1 de diciembre 2003 - 00:00

Aznar ratificó la lucha "en contra del fanatismo"

Madrid, Tokio y Bagdad (AFP) - Los españoles vieron ayer cómo descendían los siete cadáveres de sus militares muertos el sábado en Irak, en la escena más dolorosa que vivieron desde el inicio de la guerra contra Irak. La presencia española en la invasión agitó durante meses la opinión pública española, aunque ayer el presidente José María Aznar ratificó que la misión de sus tropas continuará porque «estamos donde tenemos que estar».

La conmoción por lo que sucede en Irak se extendió también a Japón, a raíz de la muerte el sábado de dos de sus diplomáticos. Además, murieron un colombiano y dos surcoreanos.

El avión que transportaba desde Irak los restos de los siete agentes de los servicios secretos españoles descendió a las siete de la tarde a la base aérea de Torrejón de Ardoz, cerca de Madrid, bajo una intensa lluvia. Horas antes, en una declaración institucional, Aznar reafirmó la presencia de España en Irak y el compromiso del país en la lucha contra el «fanatismo». «No hay alternativa a la defensa de la libertad, la democracia y los valores que definen nuestro modo de vida, y ésa sigue siendo la respuesta a los que se pregunten qué hacen nuestras tropas, nuestras fuerzas, nuestros compatriotas en Irak», subrayó. Con corbata negra en señal de luto, el jefe del Ejecutivo consideró que ante el «fanatismo» no hay «más remedio que plantar cara». El mandatario destacó: «Estamos donde tenemos que estar, no abandonaremos a su suerte a las víctimas de aquí y de allí, y cumpliremos nuestros compromisos con lealtad y serenidad, como lo hacen las naciones serias».

• Cautela

Esta vez, la oposición socialista prefirió la cautela y expresó en boca del candidato presidencial José Luis Rodríguez Zapatero toda la «solidaridad con las familias de las víctimas». «Sólo decimos por ahora que deseamos que nuestras tropas puedan volver lo antes posible de Irak», agregó el titular del PSOE.

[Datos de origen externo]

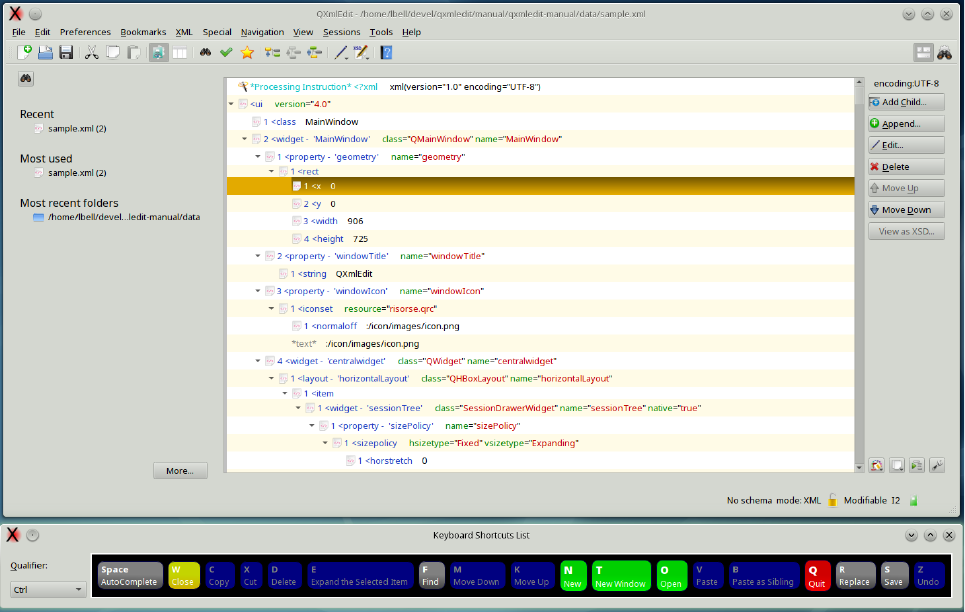Collapse the 'rect' tree node

point(271,171)
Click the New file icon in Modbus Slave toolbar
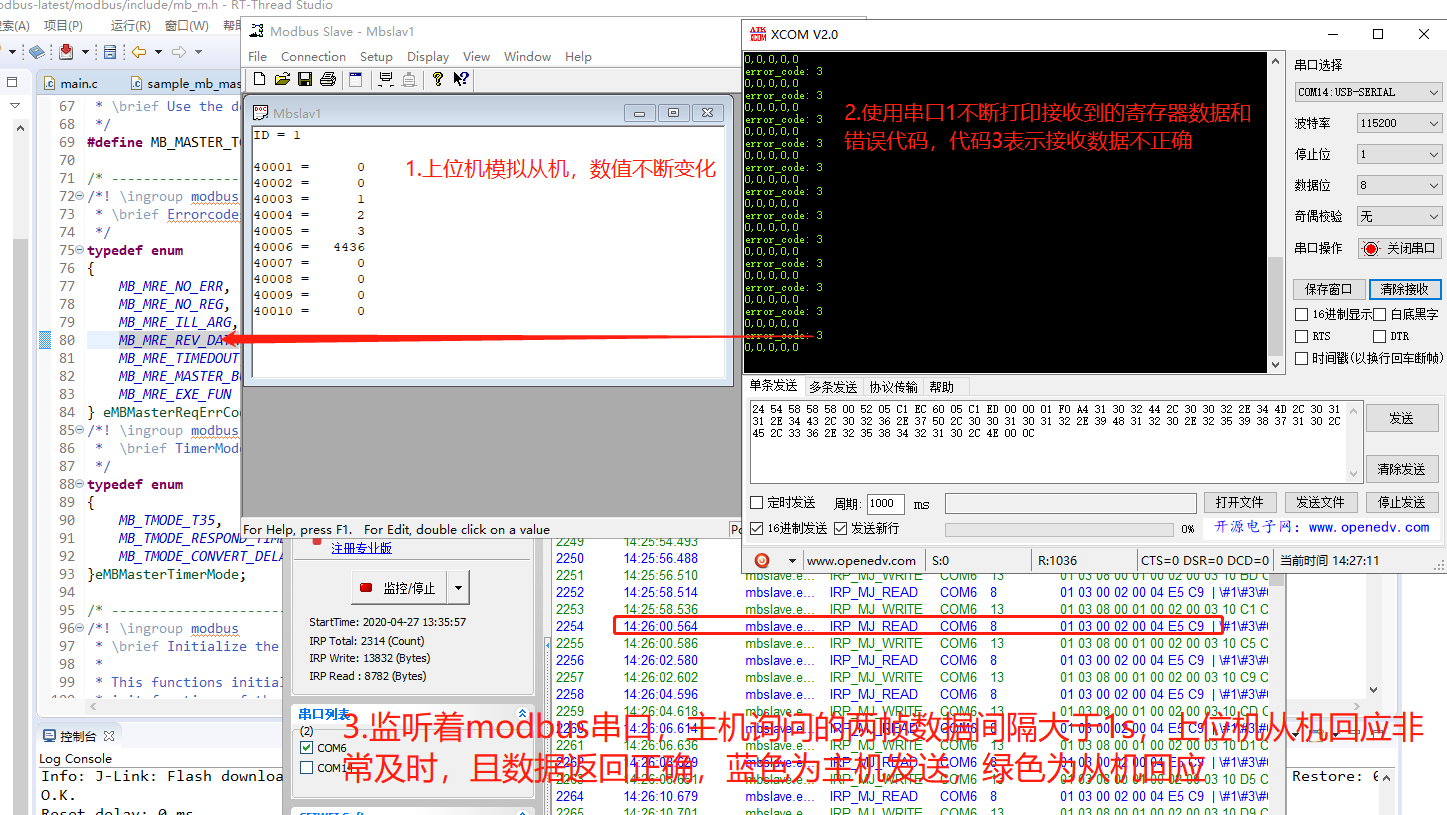The height and width of the screenshot is (815, 1447). coord(260,80)
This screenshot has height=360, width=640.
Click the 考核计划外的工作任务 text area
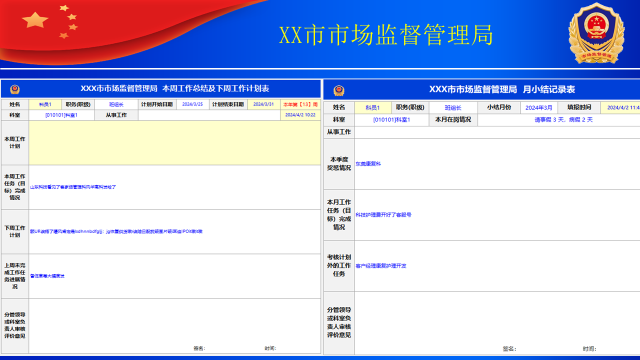(497, 266)
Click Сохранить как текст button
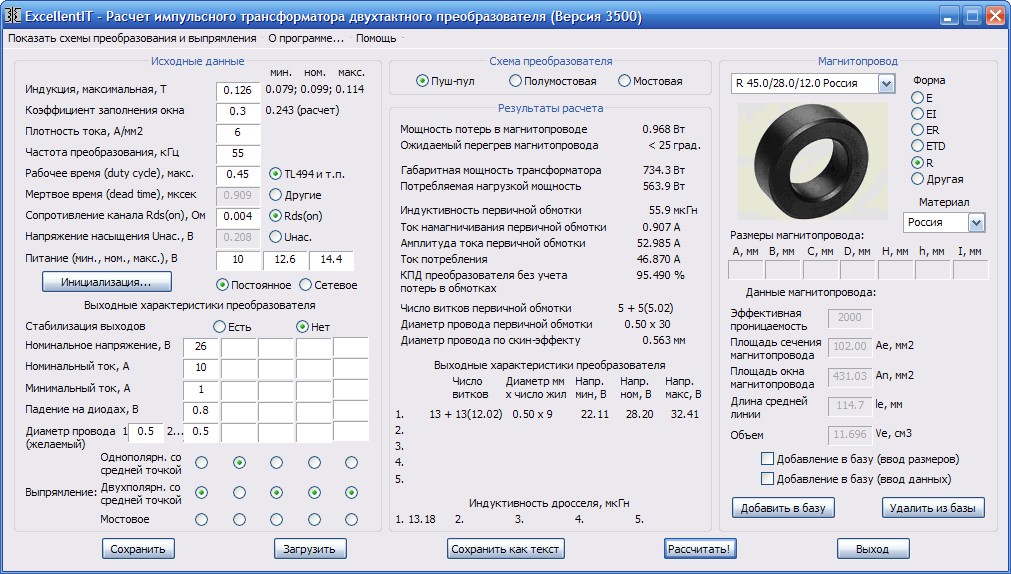 click(506, 549)
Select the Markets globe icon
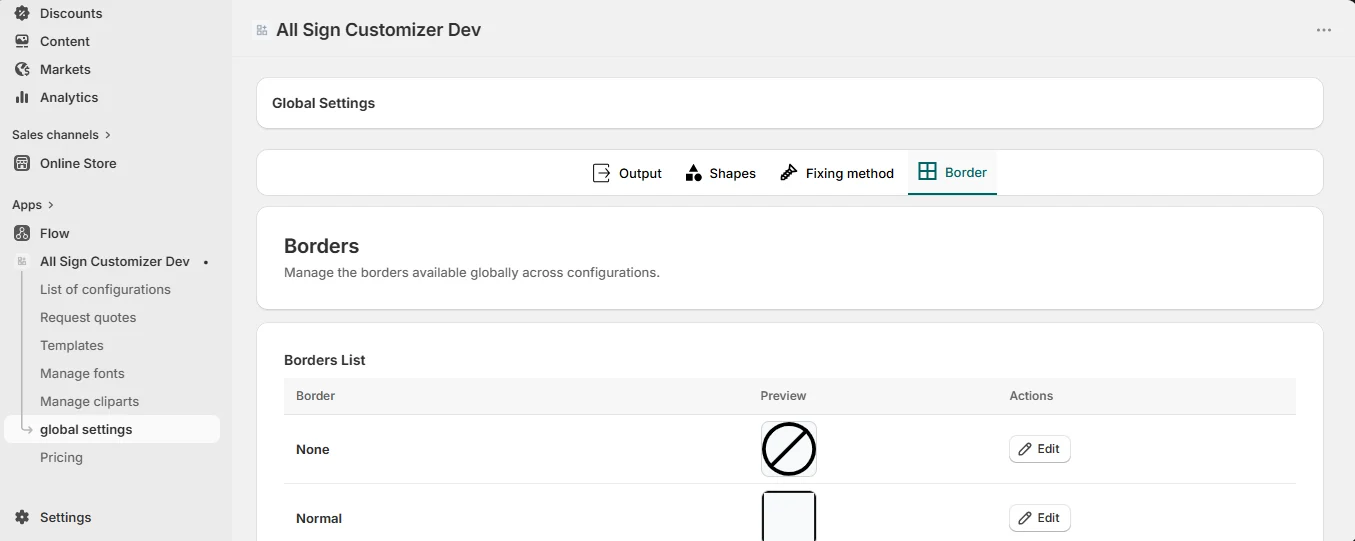The width and height of the screenshot is (1355, 541). tap(22, 69)
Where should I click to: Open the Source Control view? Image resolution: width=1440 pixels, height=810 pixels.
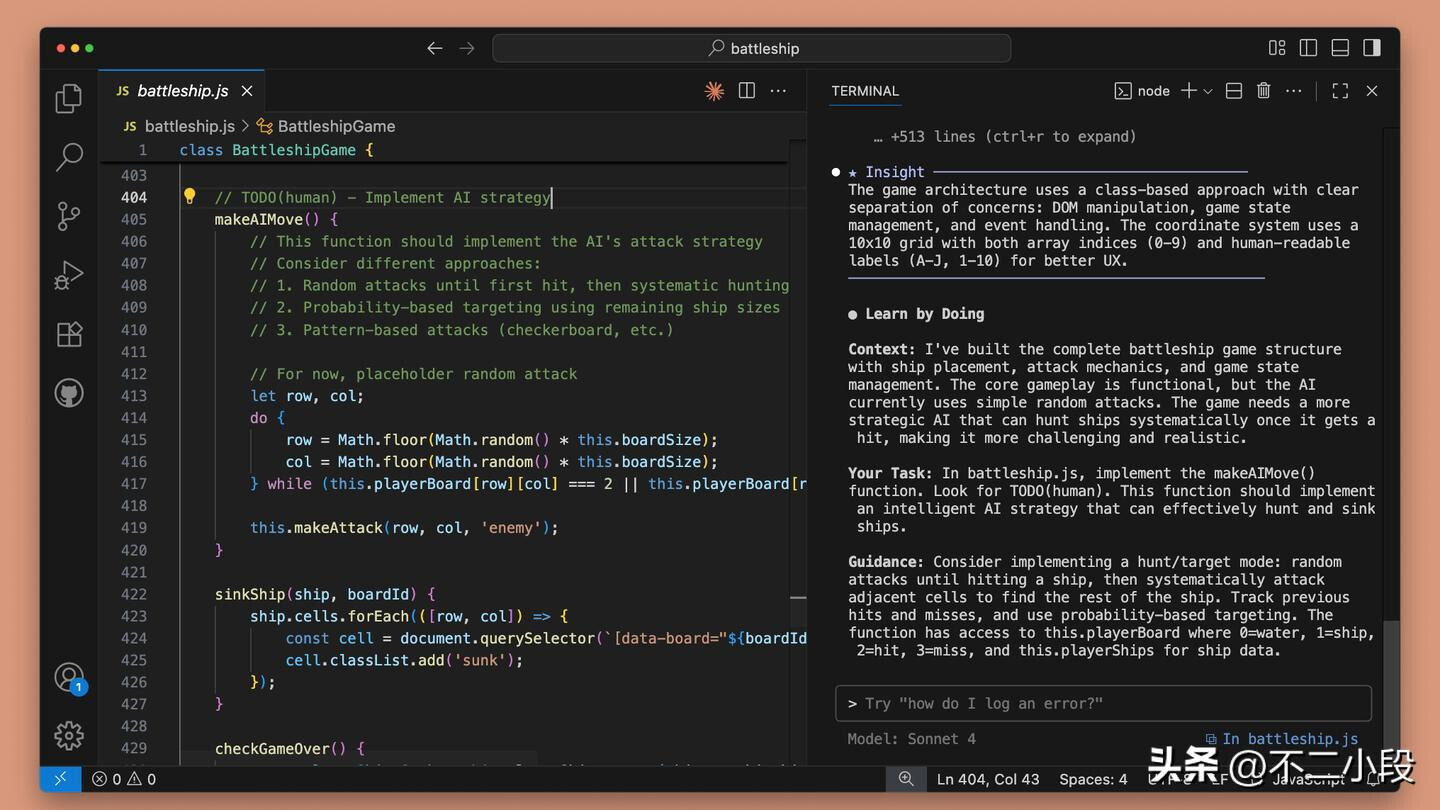[69, 215]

La gran mayoría de los españoles se opuso a la guerra contra Irak. «Más de 85 por ciento de los españoles considera que la guerra de Irak no valió la pena. Desde ayer hay más motivos para certificarlo», indicó el editorial del diario centroizquierdista «El País», el más importante de España.

En el avión viajaron también el único superviviente del ataque,
José Manuel Sánchez Riera, que no hizo declaraciones a su llegada; y el ministro español de Defensa, Federico Trillo, que se trasladó a Bagdad el sábado después del ataque.

Los militares fallecidos tenían edades comprendidas entre los 36 y los 49 años, y en su mayoría eran casados y con hijos.


Los cadáveres, recibidos por el vicepresidente Rodrigo Rato y la canciller Ana Palacio, fueron trasladados al principal hospital militar del país, el Gómez Ulla de Carabanchel.

La patrulla española cayó en una emboscada al sur de Bagdad y luego de que fueran muertos los militares, los rebeldes iraquíes saltaron sobre los cuerpos, según testigos.

Uno de los muertos es
Alberto Martínez González, que según medios periodísticos era el máximo responsable de los servicios secretos españoles en Irak, y llevaba tres años en ese país.

• Dolor

En Tokio, el premier japonés Junichiro Koizumi dijo estar «dolorido» por la muerte ayer de dos diplomáticos de su país en Irak, aunque destacó que «no hay, ni habrá ningún cambio en nuestros planes de colaborar en la obra de pacificación y reconstrucción del país». El 90 por ciento de la población japonesa está en contra del envío de tropas a Irak, según encuestas.

En tanto, «un civil colombiano murió y otros dos colegas fueron heridos cuando el vehículo en el que viajaban fue atacado por desconocidos que tenían armas de pequeño calibre», dijo el vocero del ejército estadounidense, general
Mark Kimmitt. El colombiano estaba contratado en una empresa que sirve al ejército.

En otro episodio, dos surcoreanos murieron y otros dos resultaron gravemente heridos al ser atacados mientras transitaban la ruta que une Tikrit con Bagdad.